Kamu dengeleri çıpa olma gücünü kaybetmeyecektir: Uzun süre devam edecek olan mali teşviklerin, kamu borcunun GSYH ile ilişkisini, uluslararası referans değerlerinin dışına itebilme olasılığını düşük
görüyoruz. Kamu dengeleri çıpa olma gücünü kaybetmeyecektir. Düşük büyüme sorunun uzun süredir devam etmesinin temel nedeni reformların geçiktirilmiş olmasıdır: Düşük büyüme sorunun en önemli
nedeni, beşerî sermayenin eğitim kalitesini, üretim ve rekabet verimliliğini, Ar-Ge ve değer yaratan çıktıların önceliklendirilmesini sağlayacak reformların geciktirilmiş olmasıdır.
Ekonomik büyümenin artacağına dair işaretler hala ortaya çıkmamıştır: Referandum sonrasında piyasalarda normalleşme belirtileri şekillenmeye başlamış olmakla birlikte, ekonomik büyümenin
hızlanacağına ve dengelerin bir üst kademeye geçeceğine dair işaretler hala netleşememiştir.
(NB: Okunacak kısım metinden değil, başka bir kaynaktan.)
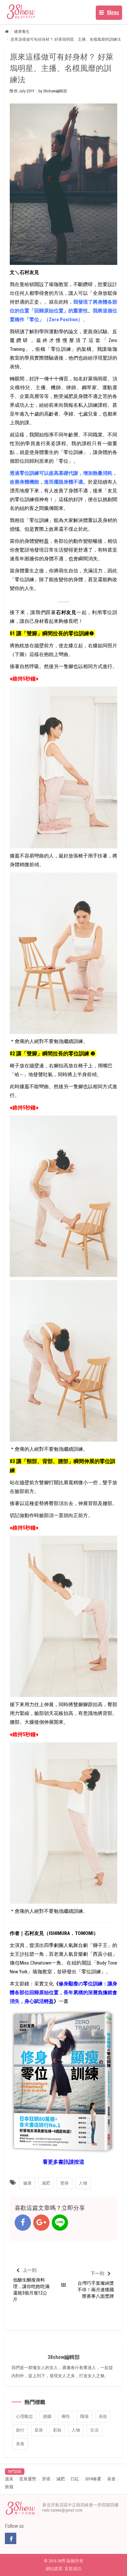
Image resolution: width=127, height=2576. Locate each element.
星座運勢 (27, 2478)
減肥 (60, 2478)
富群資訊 (72, 2568)
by (52, 91)
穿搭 (46, 2478)
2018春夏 (93, 2478)
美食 (111, 2478)
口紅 (75, 2478)
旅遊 (9, 2486)
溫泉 (9, 2478)
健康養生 (22, 31)
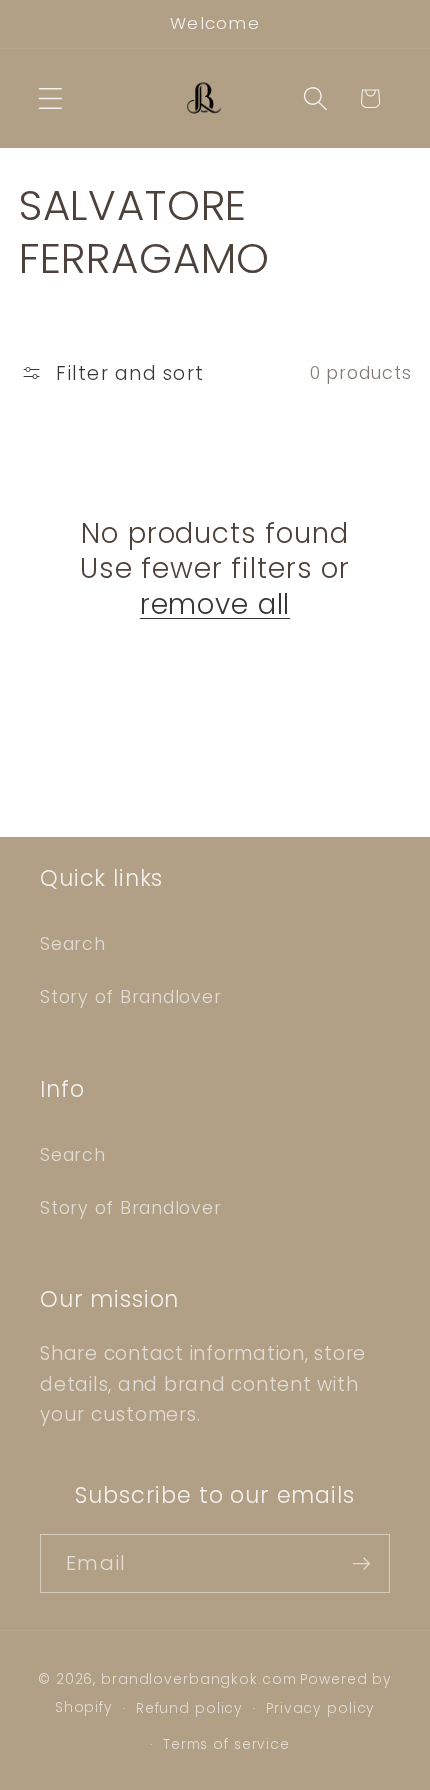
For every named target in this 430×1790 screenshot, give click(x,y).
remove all (215, 605)
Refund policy (189, 1708)
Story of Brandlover (130, 997)
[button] (50, 98)
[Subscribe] (361, 1563)
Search (73, 944)
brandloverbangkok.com (198, 1679)
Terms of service (226, 1744)
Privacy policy (320, 1708)
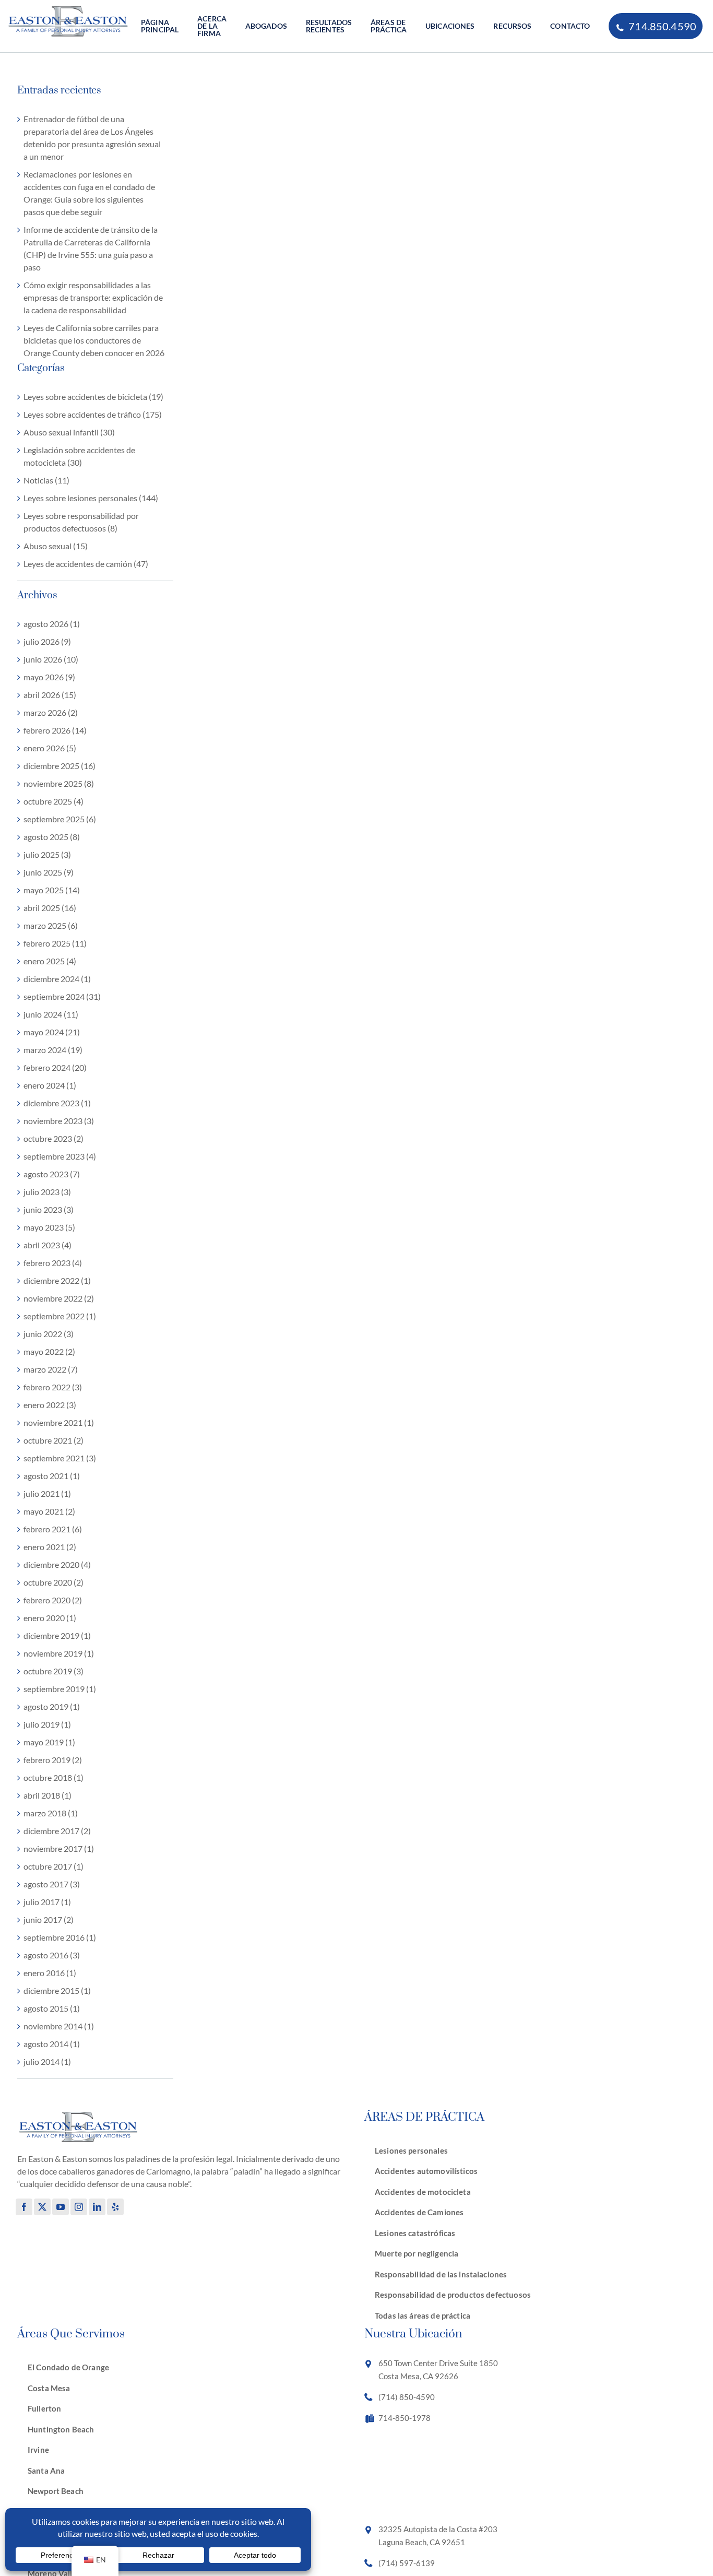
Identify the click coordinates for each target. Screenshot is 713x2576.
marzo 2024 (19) (52, 1050)
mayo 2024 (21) (51, 1032)
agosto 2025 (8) (51, 837)
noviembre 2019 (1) (58, 1653)
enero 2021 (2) (49, 1547)
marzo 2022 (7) (50, 1369)
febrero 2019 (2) (52, 1760)
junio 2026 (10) (50, 659)
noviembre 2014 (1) (58, 2026)
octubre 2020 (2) (53, 1582)
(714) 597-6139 (406, 2563)
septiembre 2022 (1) (59, 1316)
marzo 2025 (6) (50, 925)
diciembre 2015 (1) (57, 1990)
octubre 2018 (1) (53, 1777)
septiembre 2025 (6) (59, 819)
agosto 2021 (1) (51, 1476)
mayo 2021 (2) (49, 1511)
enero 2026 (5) (49, 748)
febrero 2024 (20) (55, 1067)
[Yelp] (115, 2207)
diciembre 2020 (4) (57, 1564)
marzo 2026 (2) (50, 712)
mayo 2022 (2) (49, 1351)
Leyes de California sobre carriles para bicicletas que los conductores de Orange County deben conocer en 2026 (93, 340)
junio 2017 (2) (48, 1919)
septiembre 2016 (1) (59, 1937)
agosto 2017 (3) (51, 1884)
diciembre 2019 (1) (57, 1635)
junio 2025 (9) (48, 872)
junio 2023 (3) (48, 1209)
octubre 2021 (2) (53, 1440)
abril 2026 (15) (49, 695)
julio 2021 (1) (47, 1493)
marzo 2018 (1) (50, 1813)
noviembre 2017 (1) (58, 1848)
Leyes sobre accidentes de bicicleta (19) (93, 396)
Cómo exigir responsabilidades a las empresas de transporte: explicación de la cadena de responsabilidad (93, 297)
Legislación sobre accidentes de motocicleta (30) (79, 456)
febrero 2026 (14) (55, 730)
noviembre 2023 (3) (58, 1121)
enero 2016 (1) (49, 1973)
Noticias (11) (46, 480)
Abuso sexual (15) (55, 546)
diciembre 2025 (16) (59, 766)
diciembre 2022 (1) (57, 1280)
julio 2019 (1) (47, 1724)
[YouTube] (60, 2207)
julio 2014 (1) (47, 2061)
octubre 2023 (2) (53, 1138)
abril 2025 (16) (49, 908)
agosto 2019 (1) (51, 1706)
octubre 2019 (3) (53, 1671)
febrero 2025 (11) (55, 943)
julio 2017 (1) (47, 1902)
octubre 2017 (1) (53, 1866)
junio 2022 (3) (48, 1334)
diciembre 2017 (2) (57, 1831)
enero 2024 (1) (49, 1085)
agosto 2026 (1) (51, 624)
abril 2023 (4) (47, 1245)
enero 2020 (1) (49, 1618)
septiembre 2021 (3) (59, 1458)
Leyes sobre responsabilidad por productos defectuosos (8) (81, 522)
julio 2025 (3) (47, 854)
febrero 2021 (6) (52, 1529)
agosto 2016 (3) (51, 1955)
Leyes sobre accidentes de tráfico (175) (92, 414)
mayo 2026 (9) (49, 677)
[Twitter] (42, 2207)
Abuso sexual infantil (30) (69, 432)
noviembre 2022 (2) (58, 1298)
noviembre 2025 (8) (58, 783)
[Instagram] (78, 2207)
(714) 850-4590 (406, 2397)
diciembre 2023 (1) (57, 1103)
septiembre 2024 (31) (62, 996)
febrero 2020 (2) (52, 1600)
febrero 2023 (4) (52, 1263)
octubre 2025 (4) (53, 801)
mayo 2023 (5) (49, 1227)
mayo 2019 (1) (49, 1742)
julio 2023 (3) (47, 1192)
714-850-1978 (404, 2418)
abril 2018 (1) (47, 1795)
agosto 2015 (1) (51, 2008)
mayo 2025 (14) (51, 890)
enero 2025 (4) (49, 961)
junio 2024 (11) (50, 1014)
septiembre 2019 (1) (59, 1689)
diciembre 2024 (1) (57, 979)
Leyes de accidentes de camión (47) (85, 564)
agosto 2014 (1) (51, 2044)
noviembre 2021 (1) (58, 1422)
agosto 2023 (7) (51, 1174)
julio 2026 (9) (47, 641)
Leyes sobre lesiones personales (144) (90, 498)
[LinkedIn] (97, 2207)
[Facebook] (24, 2207)
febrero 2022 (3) (52, 1387)
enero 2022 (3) (49, 1405)
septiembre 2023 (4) (59, 1156)
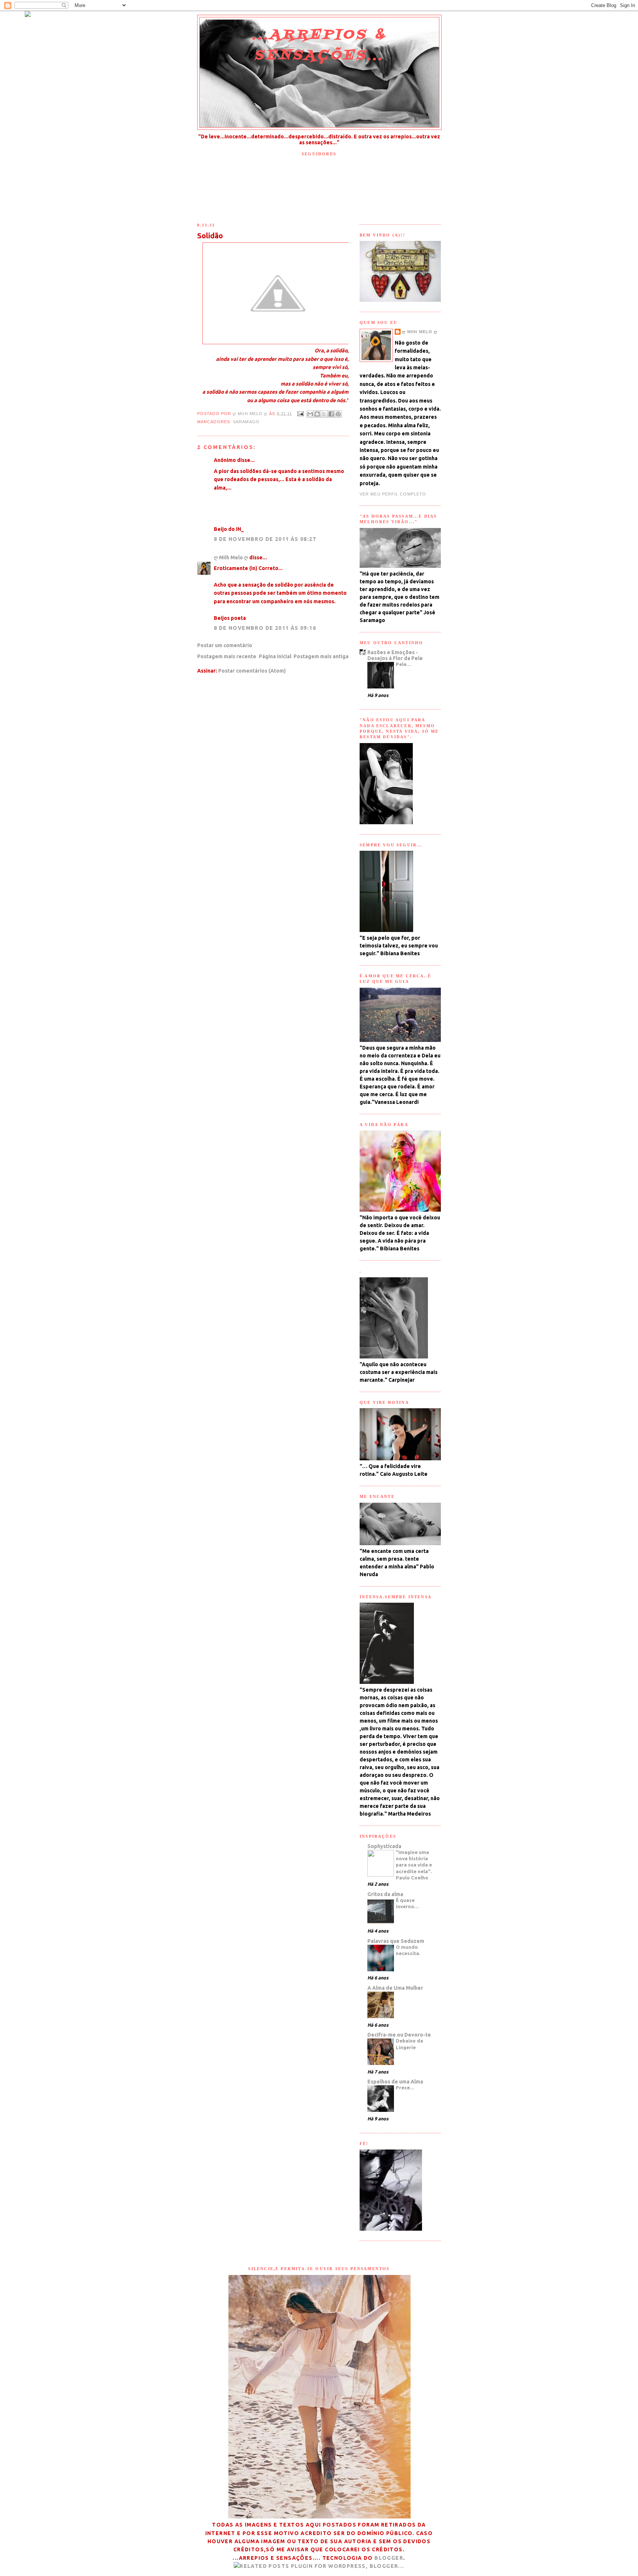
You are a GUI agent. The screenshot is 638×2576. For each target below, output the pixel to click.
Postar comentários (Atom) (252, 671)
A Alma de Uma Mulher (395, 1988)
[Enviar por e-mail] (310, 414)
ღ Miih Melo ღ (251, 413)
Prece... (405, 2087)
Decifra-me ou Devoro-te (399, 2035)
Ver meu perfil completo (393, 494)
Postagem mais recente (226, 656)
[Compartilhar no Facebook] (331, 414)
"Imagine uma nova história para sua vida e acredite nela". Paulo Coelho (414, 1865)
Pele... (403, 664)
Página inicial (275, 656)
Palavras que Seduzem (395, 1941)
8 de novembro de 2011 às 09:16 (265, 628)
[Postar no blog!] (317, 414)
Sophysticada (384, 1846)
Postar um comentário (224, 645)
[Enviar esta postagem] (300, 413)
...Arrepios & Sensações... (319, 45)
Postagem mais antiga (321, 656)
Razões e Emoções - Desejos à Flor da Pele (395, 655)
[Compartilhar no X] (324, 414)
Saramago (246, 421)
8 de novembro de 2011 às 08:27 (265, 539)
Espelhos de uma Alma (395, 2082)
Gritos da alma (385, 1894)
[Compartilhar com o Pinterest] (338, 414)
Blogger (388, 2558)
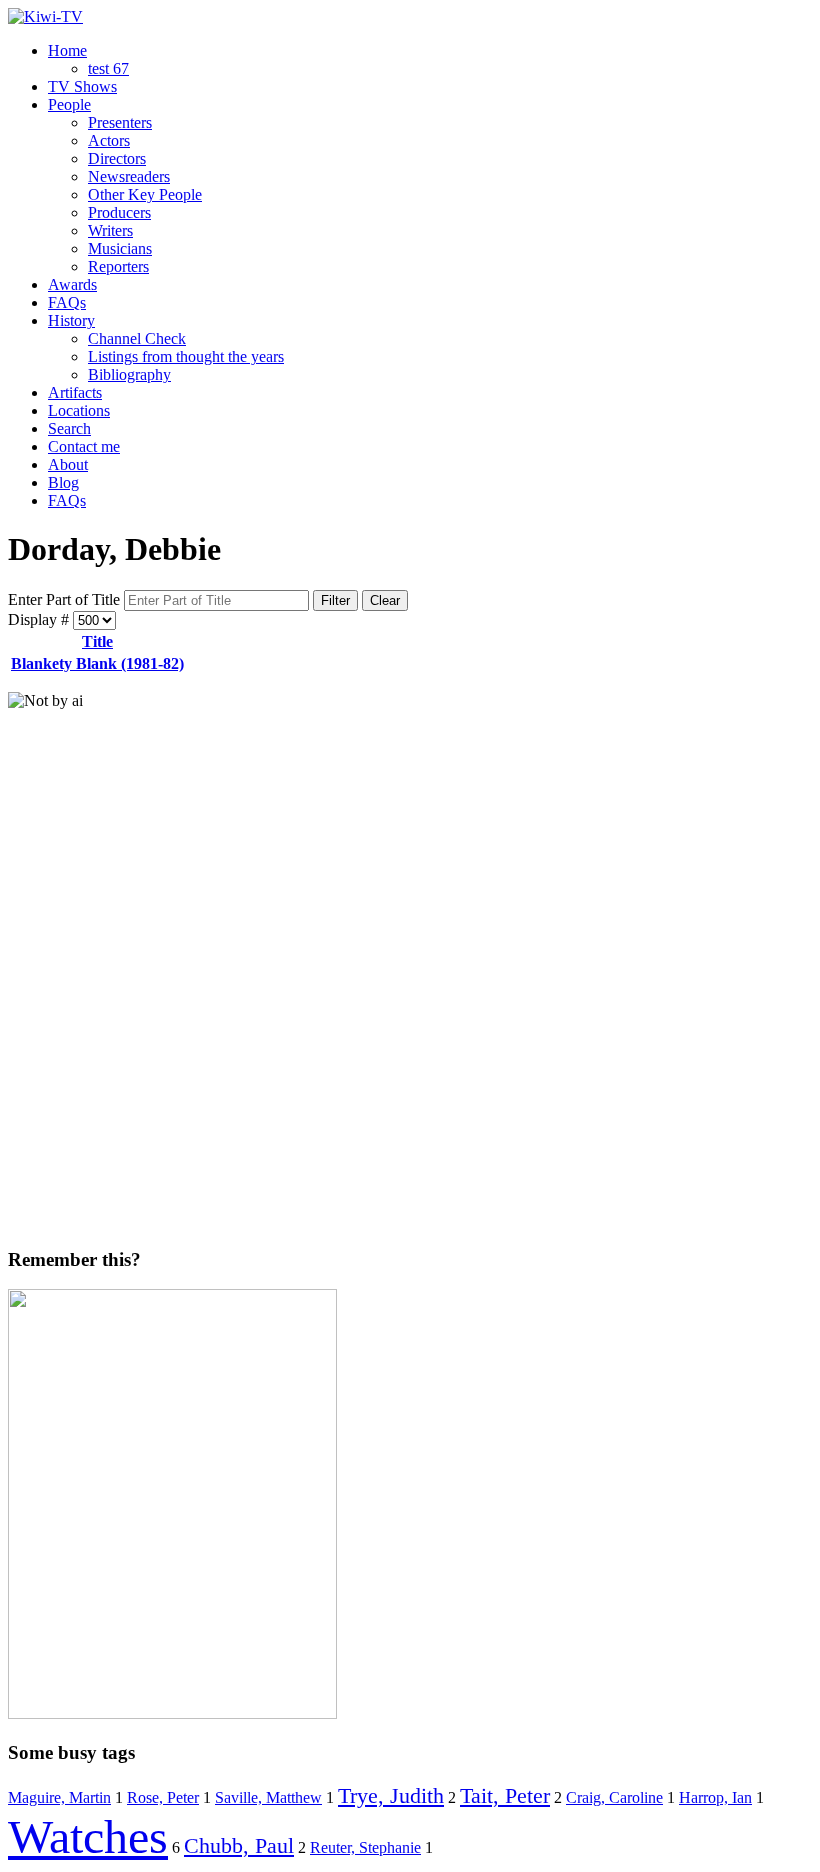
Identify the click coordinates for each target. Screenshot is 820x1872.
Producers (119, 212)
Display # (40, 619)
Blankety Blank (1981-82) (97, 663)
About (68, 464)
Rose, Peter (163, 1797)
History (71, 320)
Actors (109, 140)
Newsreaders (129, 176)
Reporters (118, 266)
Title (97, 641)
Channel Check (137, 338)
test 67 (108, 68)
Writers (110, 230)
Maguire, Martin (59, 1797)
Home (67, 50)
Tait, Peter (505, 1795)
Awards (72, 284)
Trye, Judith (391, 1795)
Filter (335, 600)
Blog (63, 482)
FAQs (67, 302)
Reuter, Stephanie (365, 1847)
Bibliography (129, 374)
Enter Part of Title (66, 599)
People (69, 104)
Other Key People (145, 194)
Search (69, 428)
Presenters (120, 122)
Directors (117, 158)
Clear (385, 600)
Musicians (120, 248)
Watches (88, 1836)
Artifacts (75, 392)
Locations (79, 410)
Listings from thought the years (186, 356)
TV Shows (82, 86)
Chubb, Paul (239, 1845)
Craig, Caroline (614, 1797)
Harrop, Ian (715, 1797)
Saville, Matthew (268, 1797)
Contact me (84, 446)
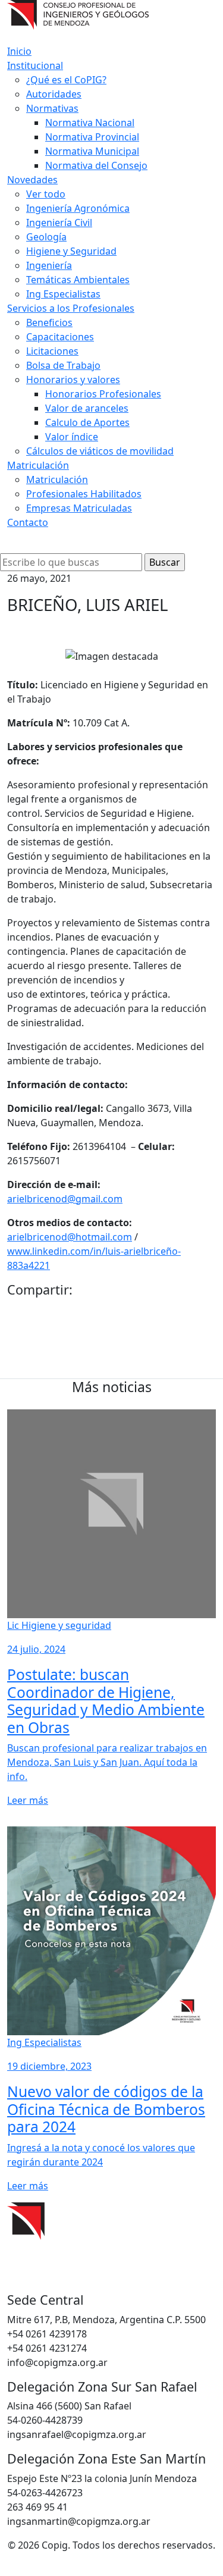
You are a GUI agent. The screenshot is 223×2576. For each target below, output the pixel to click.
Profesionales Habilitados (84, 493)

Reform uygulamalarının içeriğini ve siyasetin reform kararlılığını görmemiz gerekmektedir.
Küresel enerji fiyatlarıyla ilişkili olarak kısmen iyileşen cari açık, bu kez aksi istikamette küresel enerji fiyatlarının artışıyla yeniden bozulma sürecine girmiştir.
İstihdam hızı giderek düşmektedir: Mevcut büyüme politikalarının istihdam sorununu çözecek gücü zayıftır. İşsizlik seviyesinin doğal işsizlik oranına indirgenmesi ve kalıcı bir iyileşme sağlamak için
yapısal reformlar geciktirilmiştir. Mevcut politikaların devamı halinde işsizlik oranlarının daha da artmasını bekliyoruz. Türkiye'de politik risklerin ekonomik risklerle olan ilişkisinin zayıflamış olması, Türkiye ekonomisinin şoklara karşı dayanma süresini uzatmaktadır: Ancak, Türkiye'de politik atmosferde yaşanan gerilimlerin ve OHAL'in ekonomik büyüme üzerindeki baskılayıcı etkisi, kutuplaşma ve politik belirsizlik hali referandumun sonrasına sarkan en önemli politik risk unsurlarıdır.Bölgeler ve bireysel gelir dağılımıındaki eşitsizlik ekonominin büyümesini engelleyen ve toplumsal stresi artıran önemli faktörlerden birisidir. Dış finansmanın sürdürülme riski ve dış şoklara karşı hassasiyeti referandum sonrasında da devam etmekte ve uluslararası rezervlerin seviyesi yüksek dış finansman gereksinimi karşısında giderek zayıflamaktadır.
Yeni finansal teknoloji girişimlerini içselleştiremeyen geleneksel bankalara sahip olan bölge ülkelerinin orta vadede finansal teknolojik rekabete dayanma güçleri bulunmamaktadır. Türk bankacılık sektörünün
teknolojik alt yapısının, bölge ülkeleri için finansal teknonloji merkezi olmaya doğru evrilmesi, dış finansman şoklarının gelecekteki etkisini dengeleyebilecek potansiyeli oluşturmaktadır: Küresel
Bankacılık Sektöründe devam eden finansal teknoloji ve dijitalleşme süreçleri, ürün bazlı ve tek tipçi hizmet yapısının her müşterinin diğerinden farklı ihtiyaçlarına göre yeniden şekillenmesine ve AVM
modeline benzer bütünleşik bankacılık hizmet platformlarının oluşturulmasına yol açacak, yerel ve uluslararası müşterilerin finans hizmetlerine erişim koşullarının operasyonel süreçlerini eşitleyecektir."